Wbiłem paznokcie w swoją dłoń, starając się zapanować nad emocjami. Pomogło mi to nie myśleć, chociaż przez chwilę, o danej sytuacji, która miała miejsce centralnie przede mną. Ból sprawiał, że twój mózg czasami się wyłączał i kierował myśli w inną stronę. Było to cholernie nieodpowiednie i nie dobre, ale co ja mogłem na to poradzić.
- Stary wyluzuj, cały spięty jesteś - zaśmiał się Kornel, klepiąc mnie po plecach. Odwrócił się w stronę, gdzie właśnie wlepiałem swój wzrok. - Rozumiem. O to ci chodzi - uśmiechnął się cwano i usiadł z powrotem normalnie na krzesło.

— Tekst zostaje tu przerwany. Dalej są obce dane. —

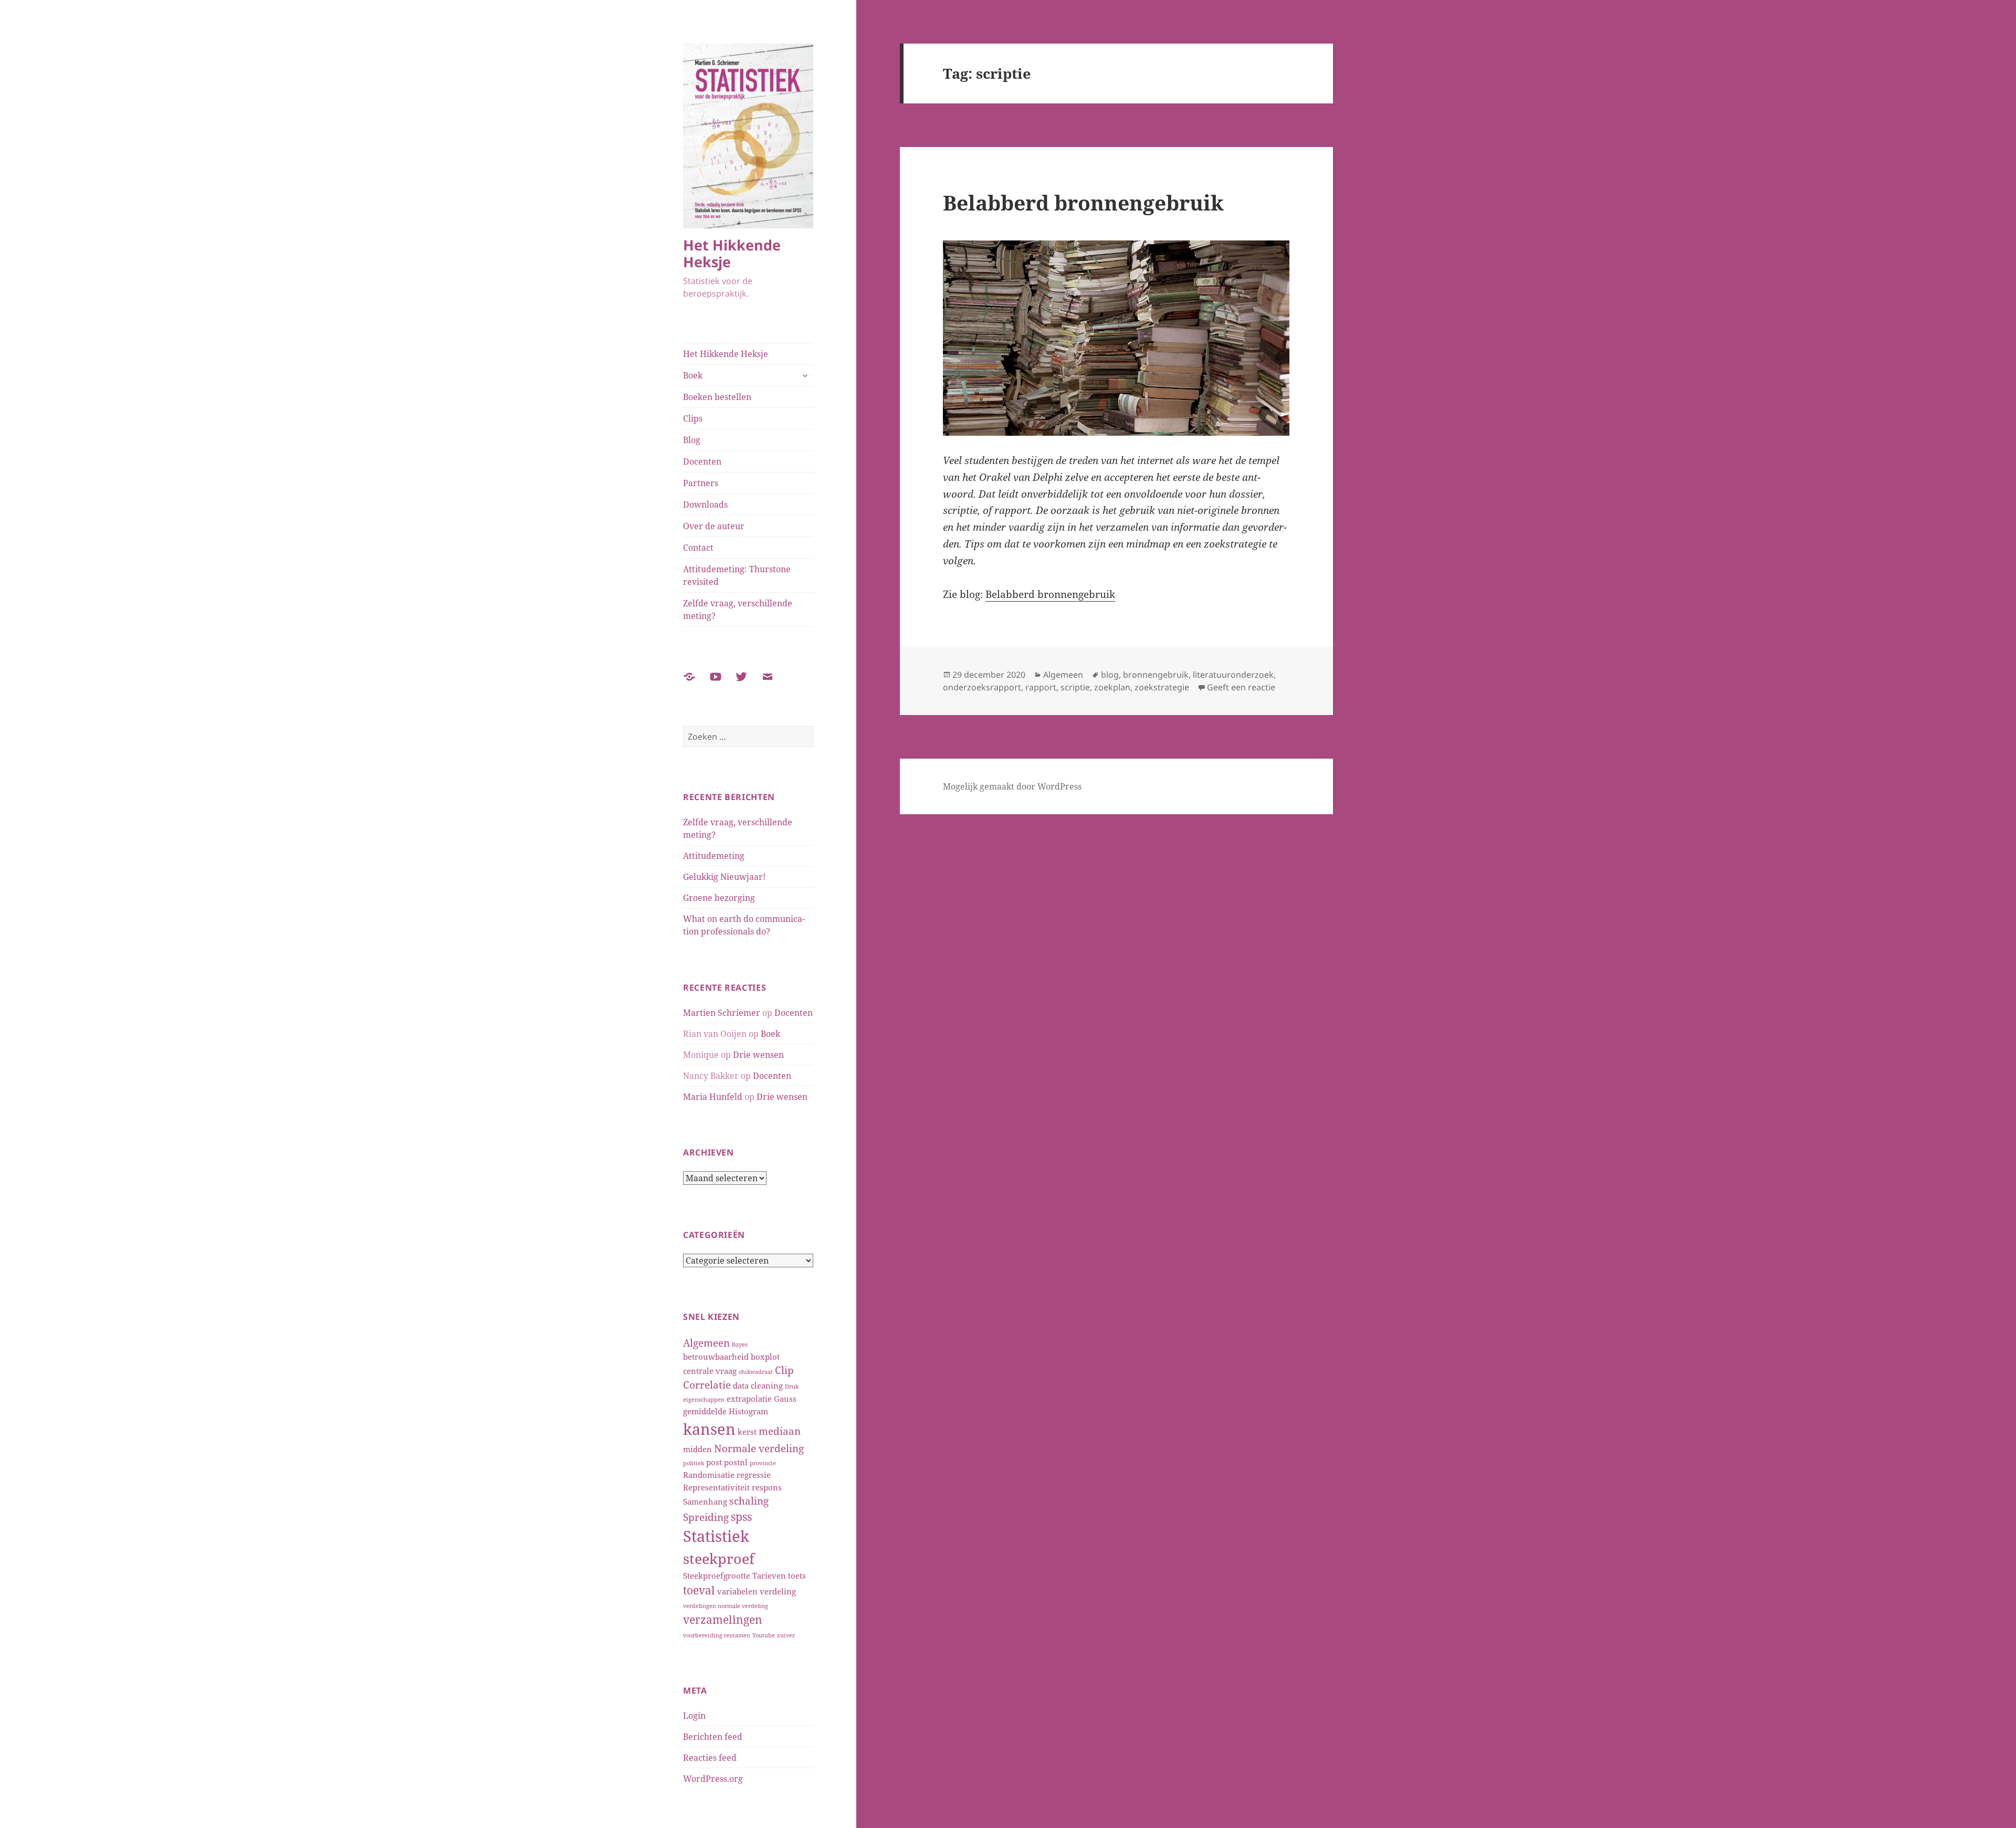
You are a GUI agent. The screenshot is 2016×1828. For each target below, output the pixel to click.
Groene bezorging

- Co? - spojrzałem na niego krzywo, chcąc żeby najlepiej już nic nie gadał. Naprawdę nie chciałem być nie miły albo coś w tym stylu, ale ten chłopak zaczynał mi działać na nerwy, nawet jeśli nadal nie wiedziałem o co mu chodzi. Może po prostu to ze mną jest coś nie tak, że od razu podchodzę do ludzi z uprzedzeniem.
- No ta laska, z którą Paweł gada, fajna jest. Też bym ją chciał, ale wiesz mam Martynę i chyba by mnie zabiła - zaśmiał się, jakby to co powiedział miało być w jakimś stopniu zabawne. Ja jedyne co poczułem to obrzydzenie i współczucie dla jego dziewczyny. Nie mogłem sobie wyobrazić traktowania kogoś w taki sposób. - Ale cóż nasz rycerz na białym koniu się za nią zabiera, więc musisz znaleźć kogoś innego. Chociaż wasza rywalizacja o tą piękną dziewczynę byłaby warta oglądania - paznokcie wbiły się jeszcze mocniej w skórę, przez co wiedziałem, że będę miał mocne ślady zadrapań i może nawet krwi. Po raz kolejny musiałem powstrzymać odruch wymiotny przez drugą część jego wypowiedzi i spojrzałem na niego, podnosząc brwi.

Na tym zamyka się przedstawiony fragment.